Soulignant que la ministre de la défense avait exposé que le plan dévoilé était destiné à être discuté et négocié pendant une période de trois mois, M. Gérard Charasse a demandé quelles étaient les marges de négociation, notamment dans le domaine social où les efforts paraissent inéquitablement limités pour les personnels sous convention collective, comme ceux de Manurhin, et en matière d'aménagement du territoire, où certains sites comme celui de Cusset ne semblent recevoir aucune compensation.

Après avoir exprimé ses doutes sur les évolutions que les négociations pourraient faire subir au plan présenté, M. Pierre Forgues a demandé si, au contraire du précédent, le plan actuel ne péchait pas par trop de pessimisme sur la possibilité d'une commande de chars Leclerc par l'Arabie Saoudite : les conditions de l'environnement régional ayant changé, des perspectives ne sont-elles pas de nouveau envisageables ? Il a aussi attiré l'attention sur l'intérêt de la construction de l'Europe de la défense pour le programme Leclerc, les Etats nouveaux adhérents à l'Union européenne étant sans doute appelés à devenir aussi de nouveaux clients pour ce char. Soulignant ainsi l'absence de cohérence entre la volonté affichée de donner des perspectives aux salariés de Giat Industries et le plan présenté, il a conclu à l'absence de logique de ce plan et jugé que, outre le désastre humain qu'il provoquait, il n'avait sans doute pas les vertus industrielles et militaires qu'on lui prêtait.

La ministre de la défense a répondu que la marge de négociation concernait le domaine social, à travers un dialogue entre la direction de l'entreprise et les syndicats. Les questions d'aménagement du territoire relèvent d'autres enceintes de dialogue, notamment entre les collectivités locales, les préfets et les organismes compétents en la matière, autour du délégué interministériel aux restructurations de défense (DIRD).

Le maintien d'une activité sur le site de Cusset était éminemment souhaitable, eu égard aux compétences des salariés. La nécessité vitale d'un regroupement industriel l'a rendu impossible. Ce site est cependant l'un de ceux où des perspectives de solutions solides, à relativement court terme, existent. Dans la mesure où aujourd'hui aucun engagement ferme ne peut être pris, il n'est pas question de susciter de faux espoirs.

Le plan actuel a pour principe de donner une base et des perspectives solides à l'entreprise telle qu'elle sera reconfigurée. Son socle est donc constitué de ce que l'Etat peut tenir, autrement dit des commandes qu'il s'est engagé à passer, à travers la loi de programmation militaire.
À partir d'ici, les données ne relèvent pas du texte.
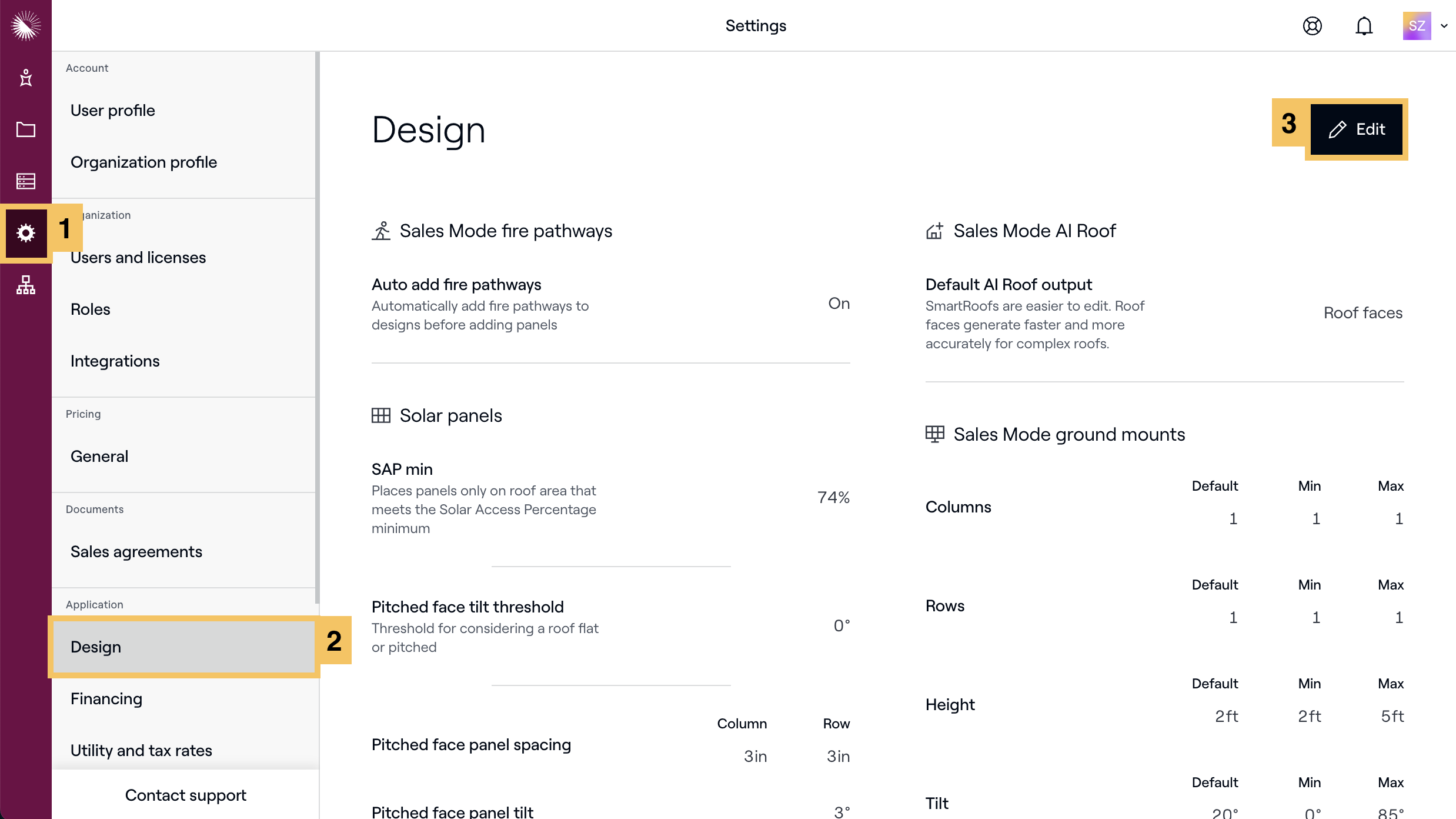The image size is (1456, 819).
Task: Expand the account dropdown chevron
Action: (x=1444, y=26)
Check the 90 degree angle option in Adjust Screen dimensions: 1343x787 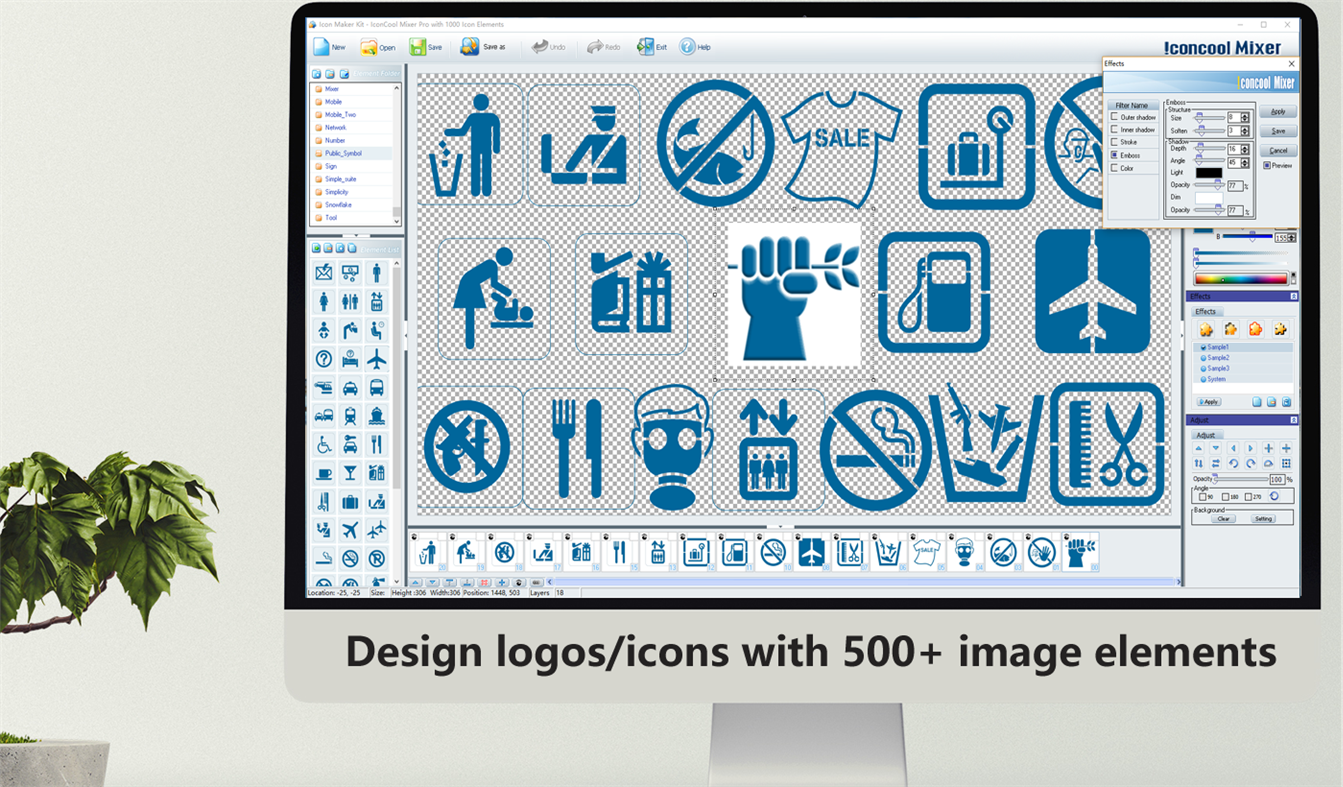(1202, 496)
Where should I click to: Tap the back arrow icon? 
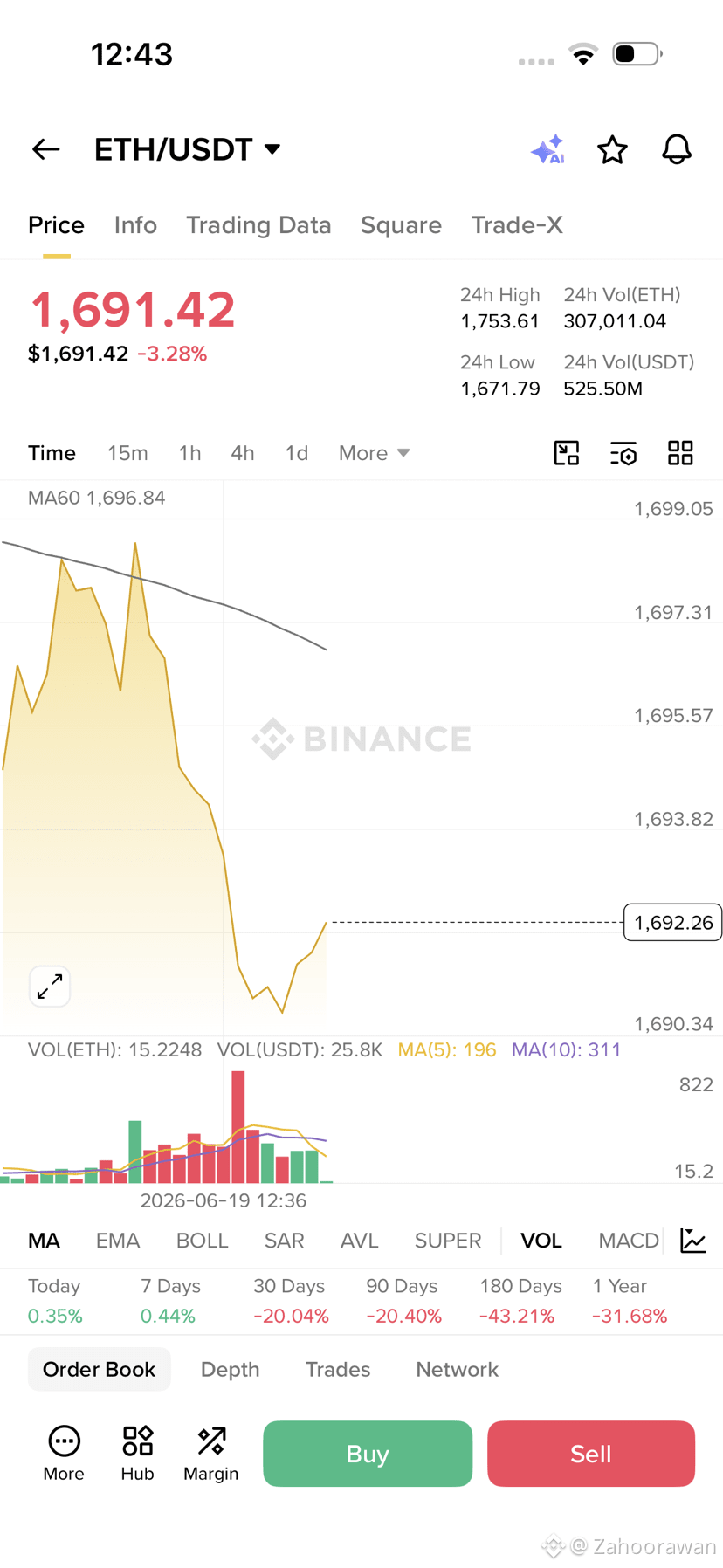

Les capacités de développement supplémentaires que l'entreprise pourrait créer elle-même sont, bien sûr, bienvenues ; cependant, un éventuel contrat avec l'Arabie Saoudite ne peut être inclus dans ces bases de développement garanti ; de plus, un tel contrat n'assurerait de travail à l'entreprise que pendant deux ans.

Le plan tient compte de la nouvelle donne stratégique relative à l'Europe de la défense. On a construit naguère des chars en Europe pour faire face à l'Union soviétique, dont c'était l'arme de pénétration de référence ; compte tenu des évolutions stratégiques et de leur équipement actuel, les Etats ne sont plus demandeurs de chars. L'équipement terrestre qui s'avère indispensable aujourd'hui et dont chacun dit avoir besoin, c'est le véhicule blindé de type VBCI. Le plan proposé intègre donc bien à la fois la dimension industrielle et la dimension stratégique.